If I had to compress the whole project into one sentence, it would be this:

I built HVTP to practice designing a system that can accept load quickly while keeping correctness, separation of concerns, and recovery paths in view.

That is what this project gave me.

It helped me think more clearly about how to keep the front door fast, how to handle duplicates intentionally, how to separate durable state from audit history, and how to design for verification instead of assuming everything will always stay aligned.

For me, that was far more valuable than just assembling a stack.

---

Final thoughts

If you’ve built something in this space, I’d be genuinely interested in how you approached trade-offs around:

• 202 Accepted vs synchronous confirmation
• Redis idempotency boundaries
• ledger vs audit store separation
• what you consider a useful throughput benchmark

Those design choices ended up being the most interesting part of the project for me.

---

If you want to explore the implementation, docs, and load tests, the full repo is here:

kaustubh-26 / high-volume-transaction-processor

Event-driven transaction processor with signed ingress, Kafka workflows, ledger persistence, audit storage, and webhook notifications

High Volume Transaction Processor

High Volume Transaction Processor — An event-driven transaction processor

A production-style, event-driven transaction pipeline showcasing signed API ingestion, asynchronous Kafka processing, Redis idempotency, PostgreSQL ledger writes, and MongoDB audit persistence.

The repository is structured like a small payment platform:

• signed transaction ingestion over HTTP
• asynchronous processing over Kafka
• Redis-backed idempotency protection
• ledger persistence in PostgreSQL
• immutable audit persistence in MongoDB
• dead-letter topics for failed records
• webhook notifications for transaction state changes
• Actuator and Prometheus endpoints on every service

What This Project Demonstrates

• Event-driven microservices with clearly separated write responsibilities
• Per-account ordering by using accountId as the Kafka message key
• Idempotency enforcement in the processor with Redis TTL-backed keys
• PostgreSQL as the ledger source of truth for persisted transactions
• MongoDB as an append-only audit store
• Reconciliation between the audit store and the ledger
• Replay support for rebuilding ledger state from transaction_log
• Signed ingress requests and API-key-protected status…

View on GitHub

---

Comments

[Andre Cytryn]

the decision to keep the API path thin and push complexity downstream is underrated. most early-stage systems do the opposite, synchronously write to everything in the request handler, and then wonder why latency spikes under load.

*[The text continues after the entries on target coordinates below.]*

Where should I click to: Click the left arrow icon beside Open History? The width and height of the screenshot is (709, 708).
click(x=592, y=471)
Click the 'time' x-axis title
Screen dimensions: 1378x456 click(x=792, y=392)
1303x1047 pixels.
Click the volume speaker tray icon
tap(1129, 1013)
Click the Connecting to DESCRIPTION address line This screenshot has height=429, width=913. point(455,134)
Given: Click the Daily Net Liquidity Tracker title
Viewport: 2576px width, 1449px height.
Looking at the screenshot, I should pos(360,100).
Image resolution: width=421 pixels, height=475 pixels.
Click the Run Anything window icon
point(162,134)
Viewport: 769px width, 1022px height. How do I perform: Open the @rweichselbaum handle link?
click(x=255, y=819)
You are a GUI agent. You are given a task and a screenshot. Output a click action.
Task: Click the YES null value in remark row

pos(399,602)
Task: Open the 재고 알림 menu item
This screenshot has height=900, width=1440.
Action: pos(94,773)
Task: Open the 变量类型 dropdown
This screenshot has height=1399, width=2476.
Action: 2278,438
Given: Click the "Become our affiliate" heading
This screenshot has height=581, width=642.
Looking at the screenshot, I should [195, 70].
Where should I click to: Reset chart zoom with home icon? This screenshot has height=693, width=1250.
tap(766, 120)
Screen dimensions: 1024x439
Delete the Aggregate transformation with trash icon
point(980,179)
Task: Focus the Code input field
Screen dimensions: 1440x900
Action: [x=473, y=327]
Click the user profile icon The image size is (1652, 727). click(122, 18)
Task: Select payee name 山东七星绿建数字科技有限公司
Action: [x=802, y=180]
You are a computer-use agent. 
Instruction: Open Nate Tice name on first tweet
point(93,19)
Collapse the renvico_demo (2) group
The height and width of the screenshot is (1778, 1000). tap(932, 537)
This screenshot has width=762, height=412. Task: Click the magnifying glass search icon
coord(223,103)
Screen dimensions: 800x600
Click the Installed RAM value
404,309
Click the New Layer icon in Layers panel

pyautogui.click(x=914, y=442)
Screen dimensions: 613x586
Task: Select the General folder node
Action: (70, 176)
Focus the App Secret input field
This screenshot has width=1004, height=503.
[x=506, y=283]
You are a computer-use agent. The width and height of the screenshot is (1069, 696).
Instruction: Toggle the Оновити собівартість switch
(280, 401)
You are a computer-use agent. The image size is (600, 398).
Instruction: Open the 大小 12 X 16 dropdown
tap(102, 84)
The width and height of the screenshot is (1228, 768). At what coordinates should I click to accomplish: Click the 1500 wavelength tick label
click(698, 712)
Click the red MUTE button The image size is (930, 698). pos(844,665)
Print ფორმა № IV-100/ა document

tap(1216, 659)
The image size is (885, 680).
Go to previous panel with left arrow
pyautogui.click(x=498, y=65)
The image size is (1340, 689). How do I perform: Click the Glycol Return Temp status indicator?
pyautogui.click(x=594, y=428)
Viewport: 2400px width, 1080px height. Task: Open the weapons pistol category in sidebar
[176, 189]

the idempotency key treatment stood out too. treating it as a correctness concern rather than a best-effort retry mechanism is a meaningful distinction. once you model it that way, the architecture shifts toward asking "what does processing this twice actually break?" which surfaces failure modes early.

curious how you handle visualization of the event flows as the system evolves. the architecture diagram looks clean, but keeping those updated as services drift is a common pain point.